··· Data for the task

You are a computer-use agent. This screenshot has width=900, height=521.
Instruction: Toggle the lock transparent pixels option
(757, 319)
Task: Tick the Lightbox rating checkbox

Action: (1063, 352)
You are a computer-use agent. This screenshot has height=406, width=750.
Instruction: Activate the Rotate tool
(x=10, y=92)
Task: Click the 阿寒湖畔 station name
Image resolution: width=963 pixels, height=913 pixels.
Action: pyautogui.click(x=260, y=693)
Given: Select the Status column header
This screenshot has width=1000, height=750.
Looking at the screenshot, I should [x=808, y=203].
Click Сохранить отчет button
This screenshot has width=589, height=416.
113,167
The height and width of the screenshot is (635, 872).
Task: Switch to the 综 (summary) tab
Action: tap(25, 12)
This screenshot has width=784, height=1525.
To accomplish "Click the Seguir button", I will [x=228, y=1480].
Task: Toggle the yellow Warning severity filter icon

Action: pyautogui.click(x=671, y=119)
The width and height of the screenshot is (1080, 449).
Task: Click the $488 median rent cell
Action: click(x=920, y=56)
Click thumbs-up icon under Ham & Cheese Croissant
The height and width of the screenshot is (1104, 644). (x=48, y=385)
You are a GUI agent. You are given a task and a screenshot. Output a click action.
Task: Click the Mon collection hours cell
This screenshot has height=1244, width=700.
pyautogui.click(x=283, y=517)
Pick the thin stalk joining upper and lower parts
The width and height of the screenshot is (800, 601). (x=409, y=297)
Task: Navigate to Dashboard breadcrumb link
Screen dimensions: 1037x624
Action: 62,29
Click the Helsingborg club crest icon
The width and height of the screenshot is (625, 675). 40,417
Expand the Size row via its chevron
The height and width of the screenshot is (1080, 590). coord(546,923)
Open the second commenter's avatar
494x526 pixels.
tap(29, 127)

······

Short exercise: Copy the material starting at the line that contains "You are a GUI" and ending at the end of the material, replacing "chevron" with "arrow icon" and changing nothing else.

Written response:
You are a GUI agent. You are given a task and a screenshot. Output a click action.
Task: Click the Mon collection hours cell
This screenshot has height=1244, width=700.
pyautogui.click(x=283, y=517)
Pick the thin stalk joining upper and lower parts
The width and height of the screenshot is (800, 601). (x=409, y=297)
Task: Navigate to Dashboard breadcrumb link
Screen dimensions: 1037x624
Action: 62,29
Click the Helsingborg club crest icon
The width and height of the screenshot is (625, 675). 40,417
Expand the Size row via its arrow icon
The height and width of the screenshot is (1080, 590). coord(546,923)
Open the second commenter's avatar
494x526 pixels.
tap(29, 127)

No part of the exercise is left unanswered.